[RFC][3/3] Blob Storage Design #8187

lucylq · 2025-01-31T22:55:50Z

lucylq
Jan 31, 2025
Collaborator

🚀 The feature, motivation and pitch

This proposal details the shared design components between the ExecuTorch features ‘backend weight sharing’ and ‘data separation’

At a high level, we introduce an opaque blob storage for backends to add and request data from. Ahead-of-time, backends place opaque blobs into the blob storage under a unique key. At runtime, backends request the opaque blobs back using those unique keys.

Motivation

Provides a mechanism for backends to serialize and load shared data ([RFC][1/3] Enable Weight Sharing across a single Backend #8230)
- Ahead-of-time: Backends can share data in the PTE file, instead of duplicating shared data across processed blobs.
- Runtime: backends can load the shared data.
Provides an interface for enabling data separation.
- Ahead-of-time: backends can specify whether shared data is stored in an external file or not.
- Runtime: backends can load the shared data.

RFC

AoT: NamedBlobStore

We first introduce the concept of the ‘NamedBlobStore’. This allows delegates to serialize bytes with keys. These bytes can be retrieved from the NamedDataMap at runtime (see section Runtime: NamedDataMap). Delegates can serialize information shared across methods or subgraphs into the NamedBlobStore, and retrieve them when initializing either method or subgraph.

For data that is saved to multiple external files, users can a field ‘external’ to indicate the desired grouping. Eg. blob1, blob2 in ‘external_file1’, and blob3 in ‘external_file2’.

class NamedBlobStore:
  """
  NamedBlobStore manages the blobs that delegates want to share. Backends add bytes 
  to the store under a unique key. These bytes can be retrieved at runtime using the
  same key with the NamedDataMap. 
  """
  def add_named_blob(key: str, blob: bytes, alignment: int, external: Optional[str]) -> bool:
    """
    Adds a named blob to the NamedBlobStore.
    Args:
	key (str): key used to serialize bytes.
	blob (bytes): Bytes being requested to be serialized.
	alignment (int): alignment for bytes to be serialized with.
	external (Optional[str]): the external filename that this blob is saved to.
    Return:
	bool: true if the blob was successfully added, false if not.
    """

The NamedBlobStore is part of EdgeProgramManager, and is passed to ExecutorchProgramManager for serialization at to_executorch.

AoT: Preprocess

Preprocess
We provide the ‘NamedBlobStore’ to backends when processing their lowered graphs. While processing, backends can add to the NamedBlobStore with any data they wish to be shared.

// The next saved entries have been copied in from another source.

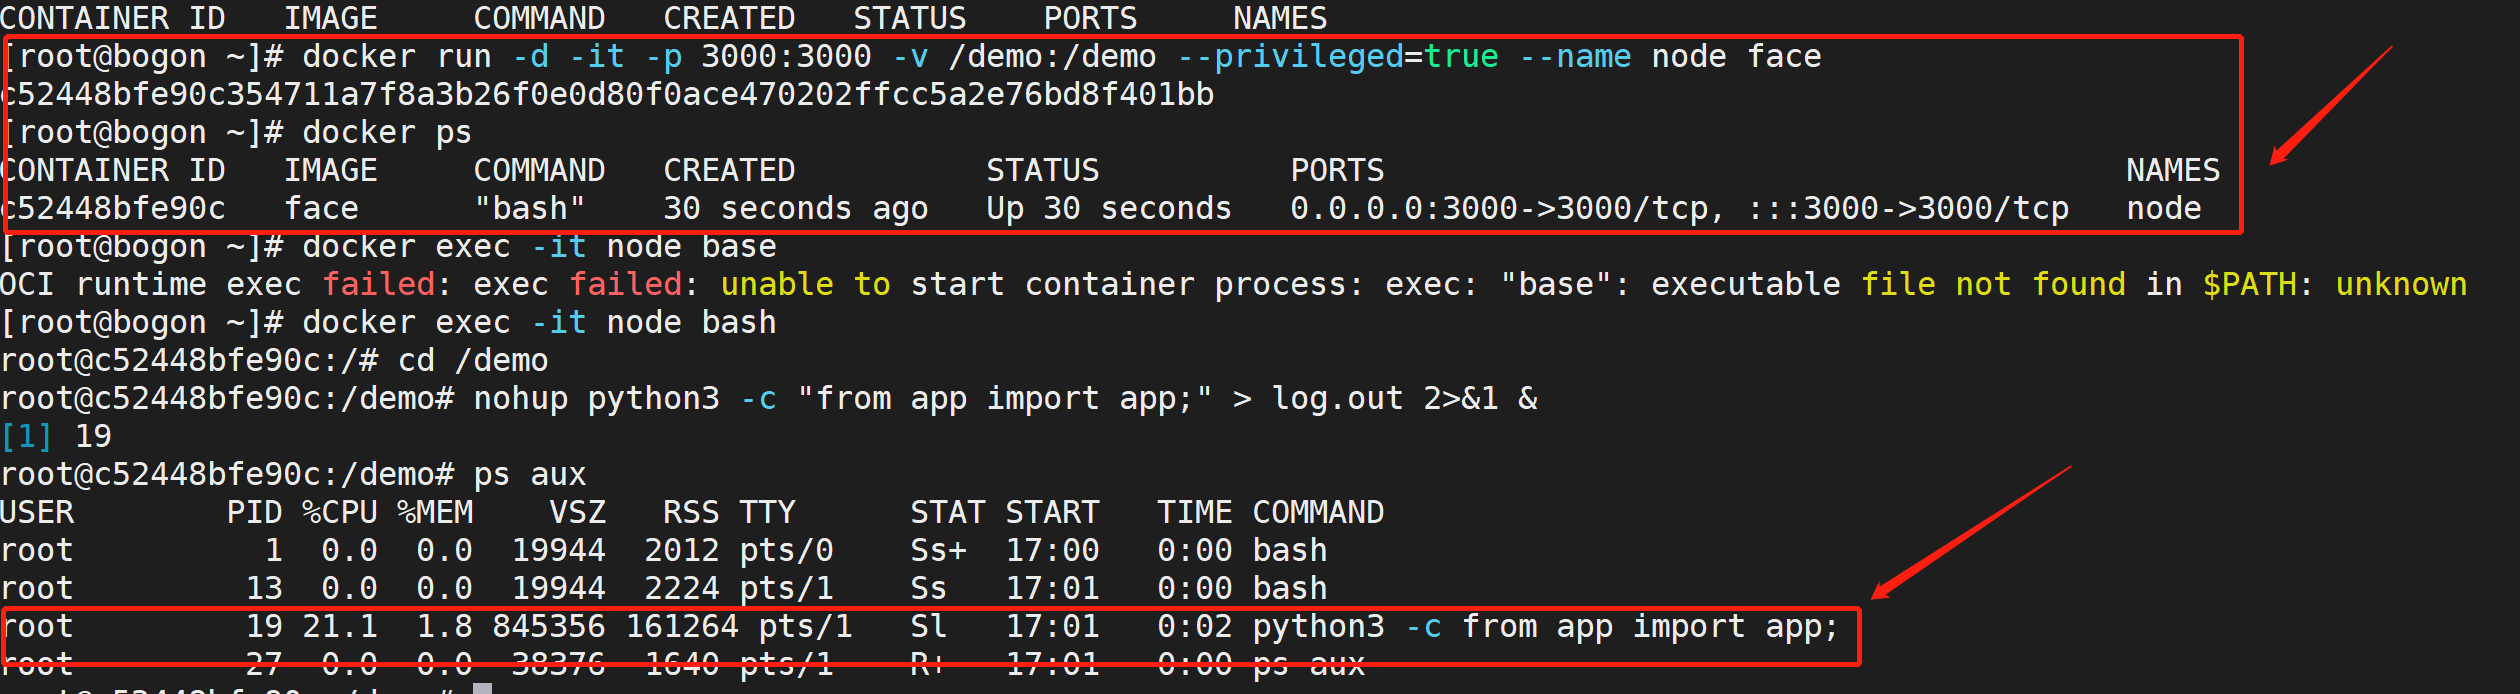Click the 161264 RSS value

coord(681,627)
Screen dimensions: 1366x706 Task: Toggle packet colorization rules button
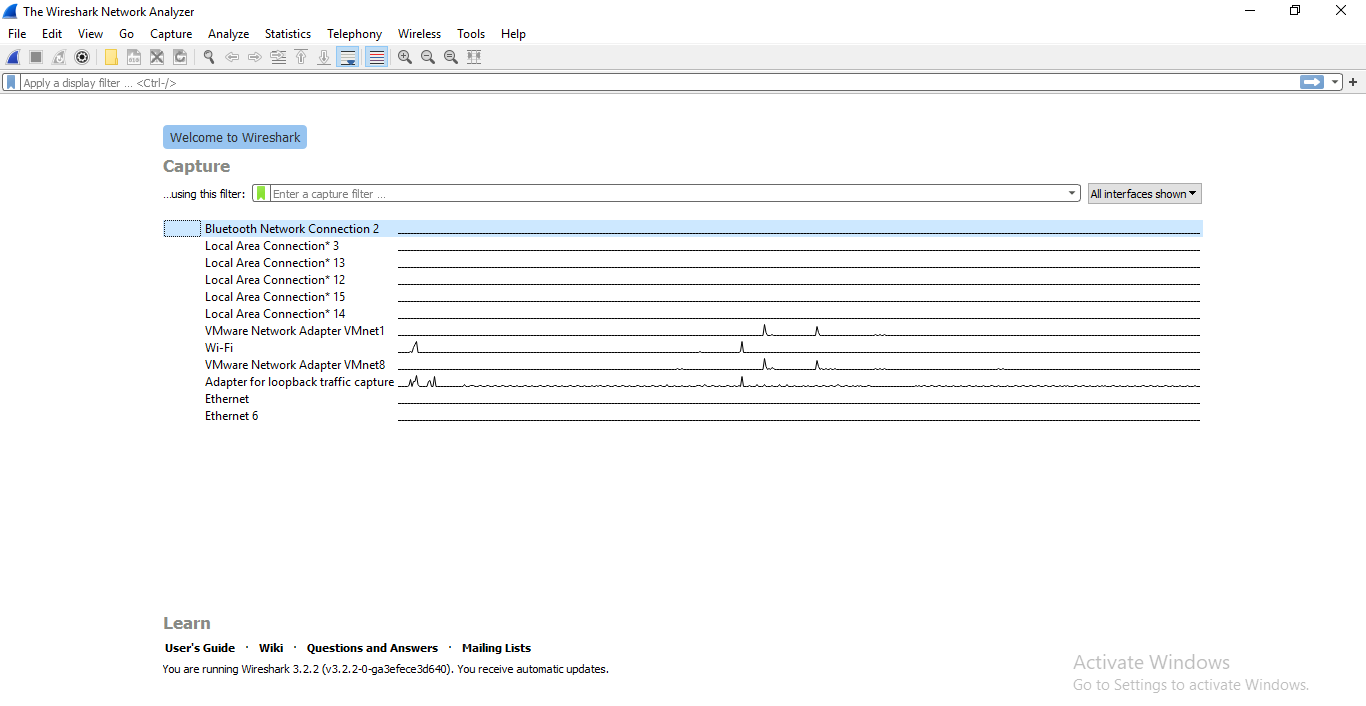tap(376, 58)
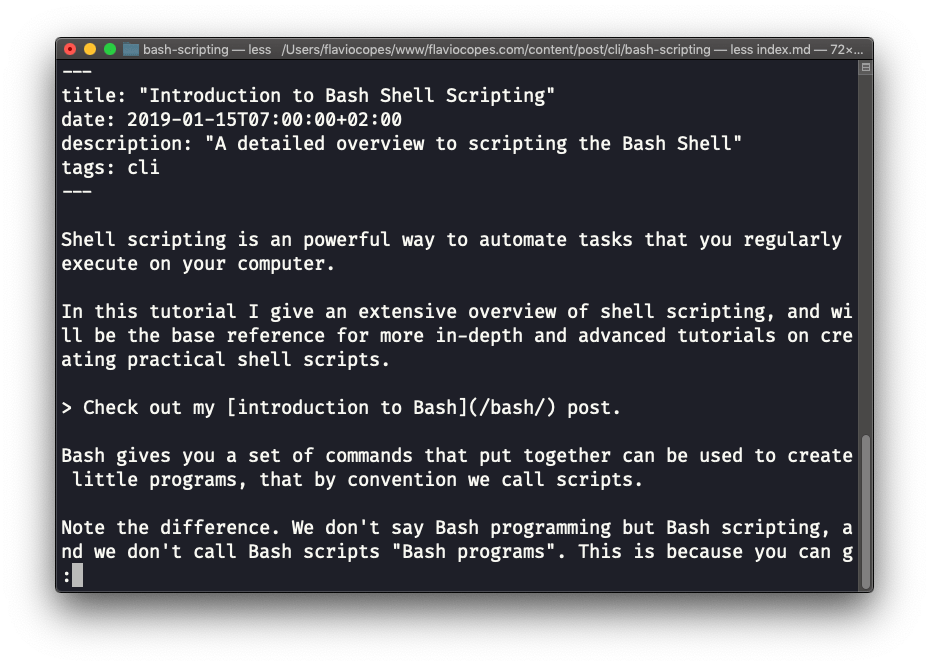Click the blue screen icon beside the window title
The height and width of the screenshot is (666, 929).
coord(131,48)
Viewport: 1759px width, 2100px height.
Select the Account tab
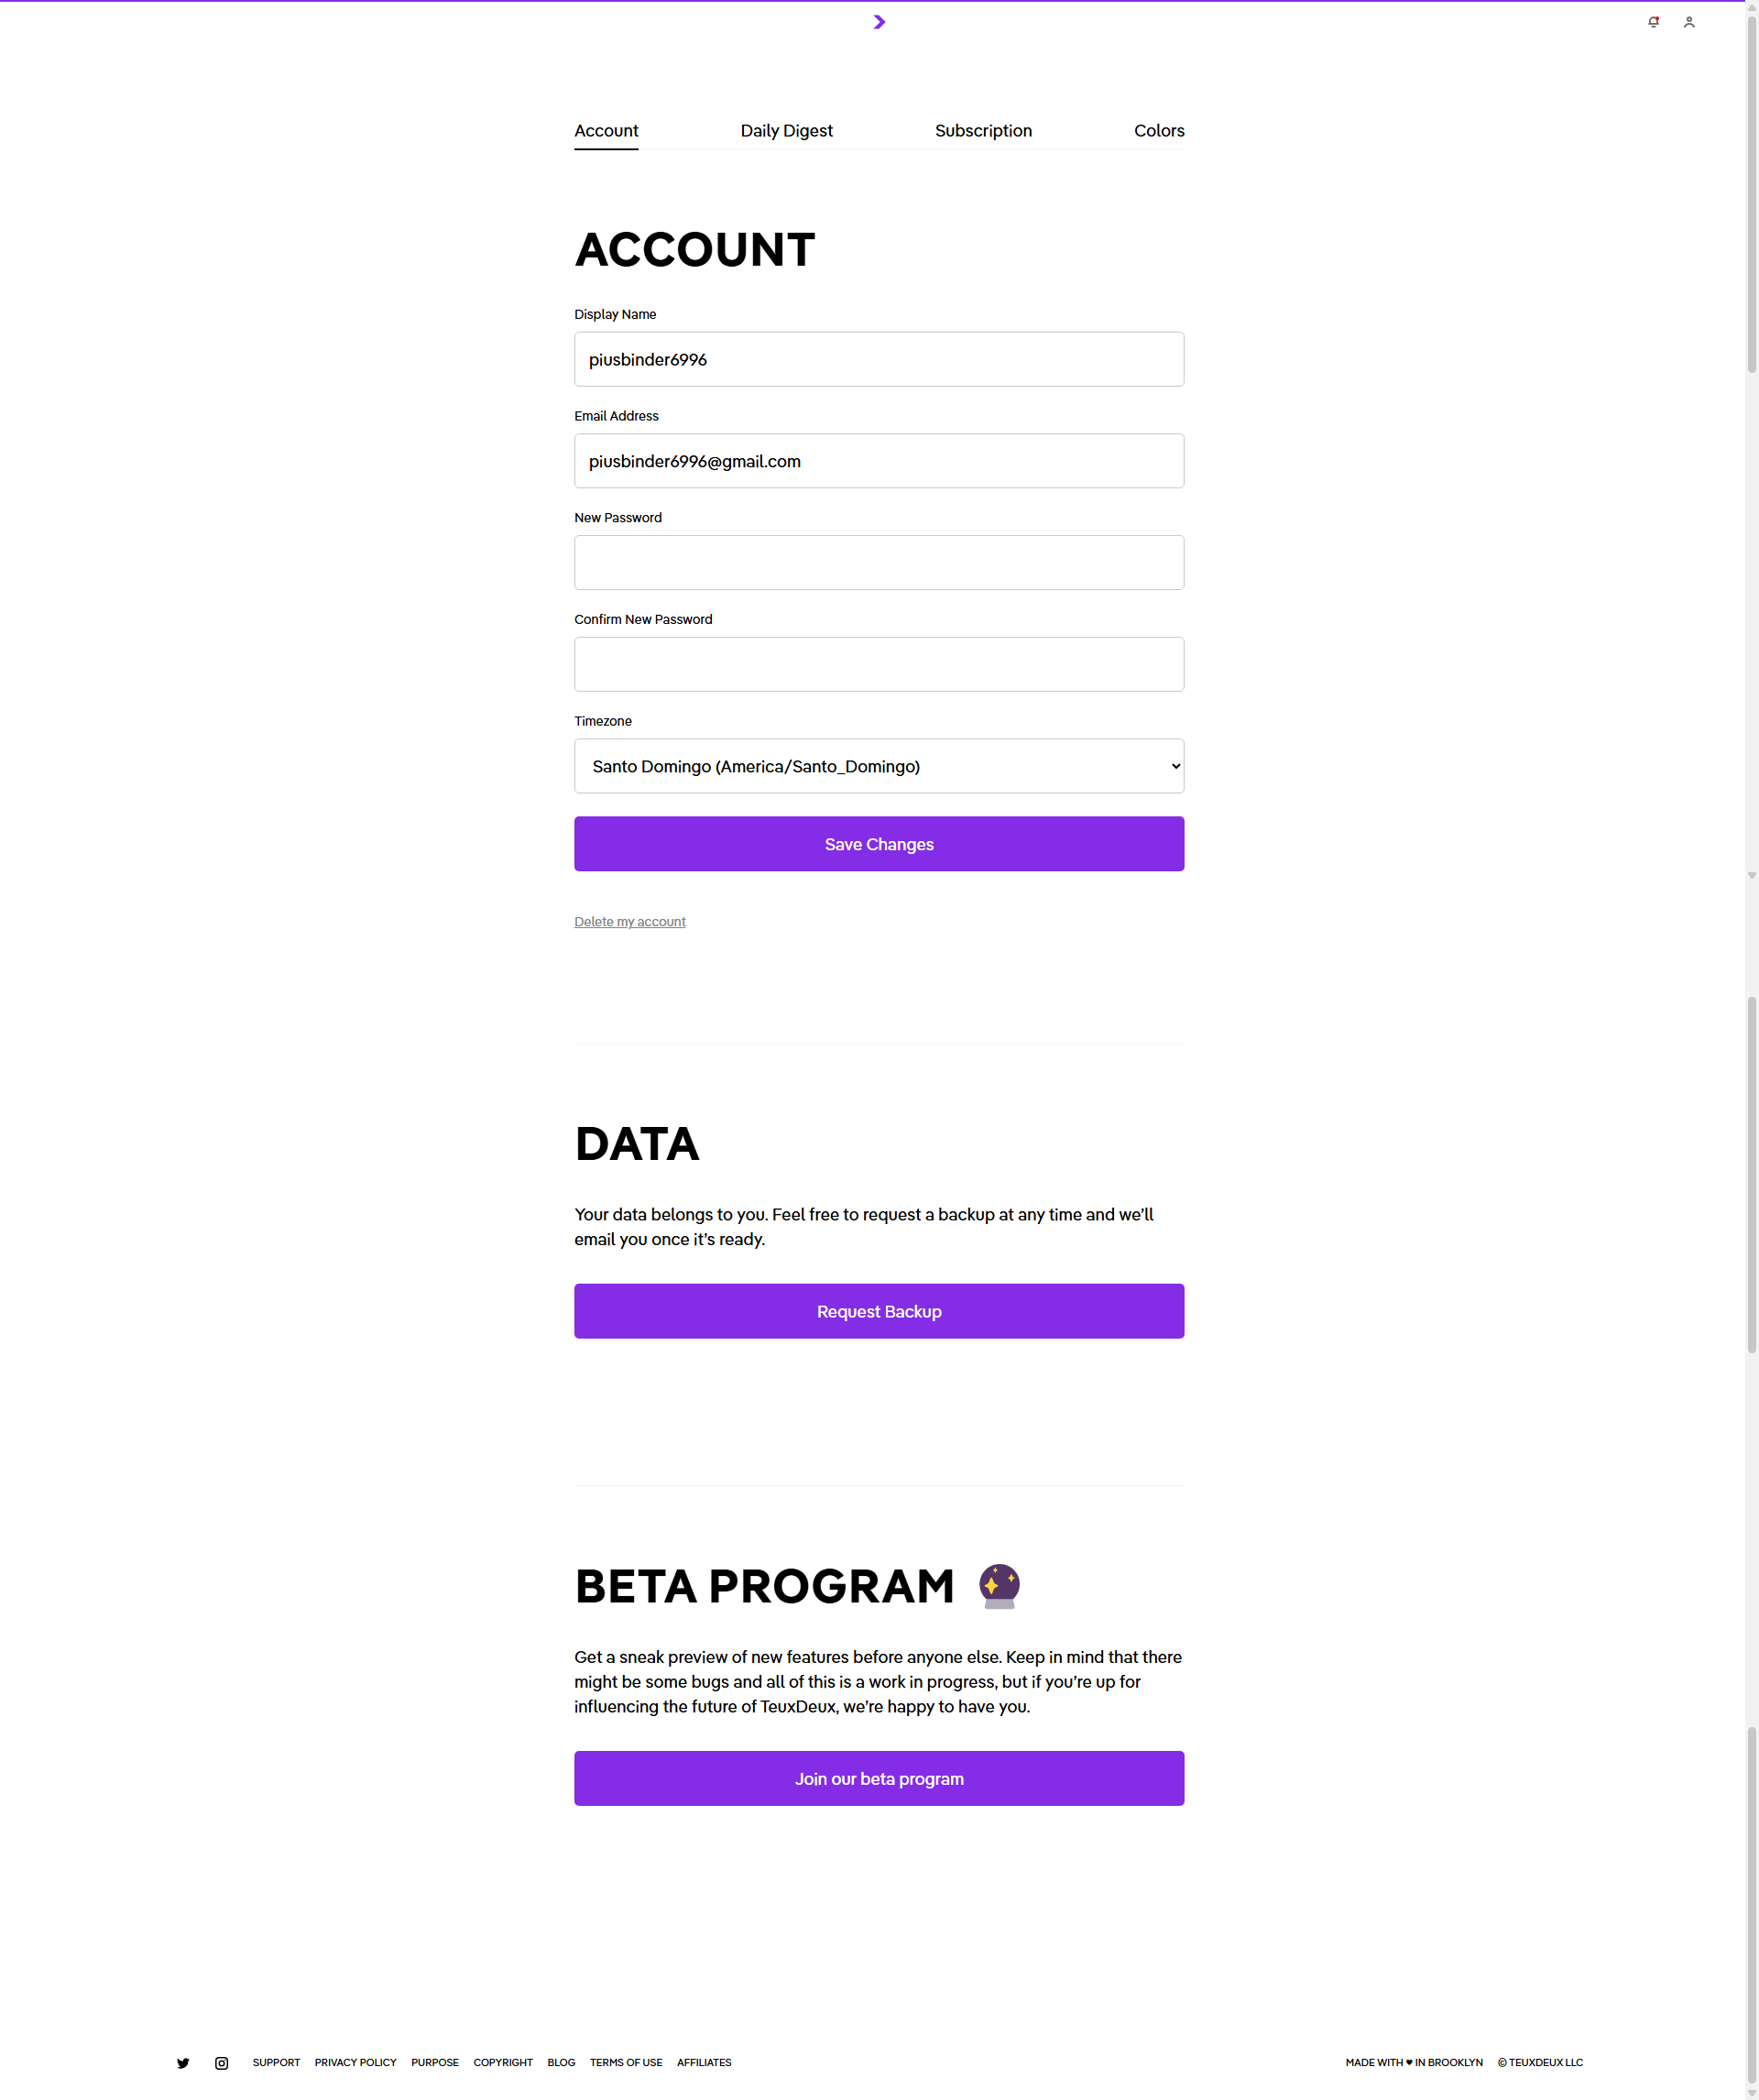click(x=606, y=131)
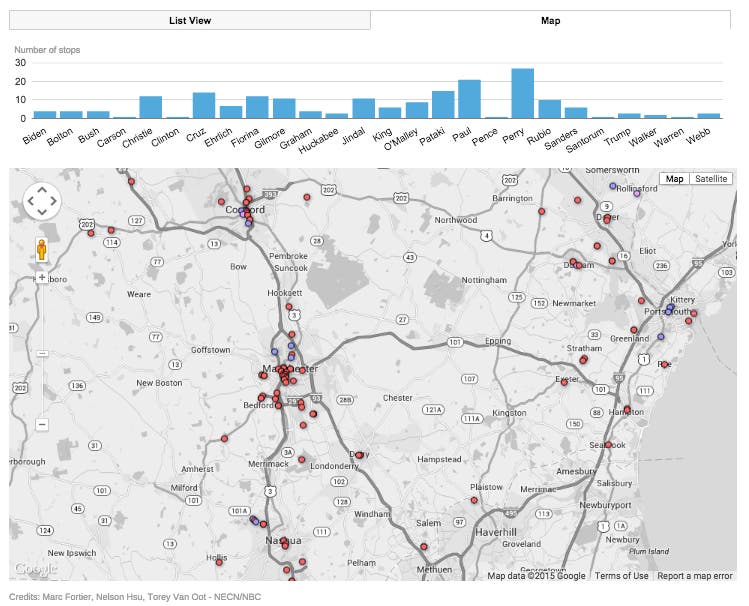Switch to the List View tab
The image size is (749, 606).
pos(190,20)
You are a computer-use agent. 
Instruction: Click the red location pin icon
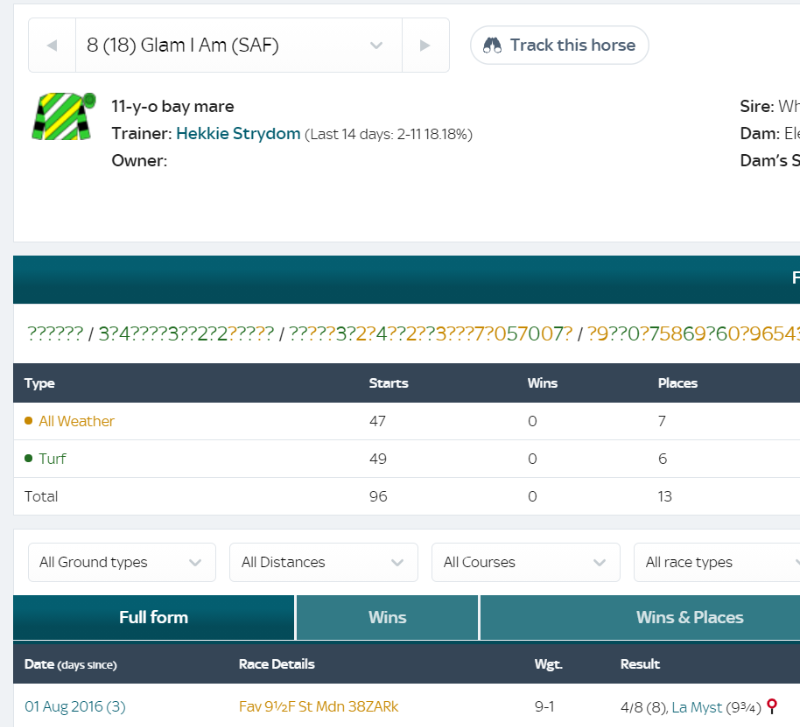click(771, 706)
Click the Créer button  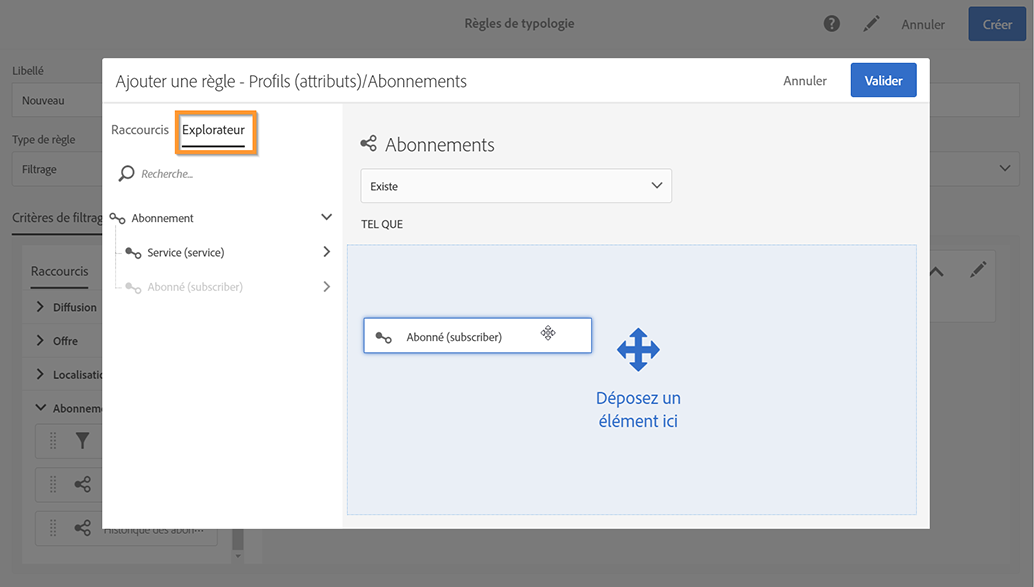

class Backend(BackendDetails):
  @staticmethod
  def preprocess(
    edge_program, 
    compile_specs,
    named_blob_store: NamedBlobStore,
) -> PreprocessResults:

Preprocess All

To further address backend weight sharing, we introduce a new API preprocess_all. The limitation with the current preprocess API is that backends can only process a single graph at a time. As a result, they have no information about the larger model and shared components with other graphs that are delegated to the same backend. The new preprocess_all API enables backends to process and lower all the delegated graphs from the model at once. This allows backends to identify the shared components (weights, tensors, etc.) from all the ExportedPrograms when producing their backend payloads. The blob storage service can then be used to serialize any shared components (weights, constant data, etc.) through the named blob store.

def preprocess_all(
    exported_programs: Dict[Str, List[ExportedProgram]], 
    named_blob_store: NamedBlobStore)
 -> Dict[Str, List[PreprocessResult]]:
    """
    Args:
      exported_programs (Dict[str, List[ExportedProgram]]): 
        This is a map mapping the method name with a list of all the 
        partitions that were partitioned by the partitioner. If backend_id 
        was specified instead of a partitioner, then the list would be a 
        single element list containing the exported program corresponding 
        to that method's ExportedProgram.
      named_blob_store (NamedBlobStore): 
        blob store that delegates can use to request bytes to be serialized. 
        Backends serialize bytes with a string key. At runtime, they can use 
        this same key to request the same bytes back.
    Return:
      Dict[Str, List[PreprocessResult]]: 
        Must produce one preprocess result for every ExportedProgram in exported_programs.
        The PreprocessResult for method [str] and index [i] corresponds with the 
        ExportedProgram at exported_programs[str][i].
	"""

Runtime: NamedDataMap

We define an interface called the NamedDataMap (NDM) that looks up data based on string keys. The NDM views over ‘shared_delegate_data’ in the PTE file and ‘shared_external_data’ in the external data file.

The ExecuTorch-provided NDM will use a linear or binary search over the keys to avoid pulling in C++ libraries and increasing the core runtime binary search.

For the external data case, users can bring their own implementation, using e.g. std::unordered_map for faster lookup.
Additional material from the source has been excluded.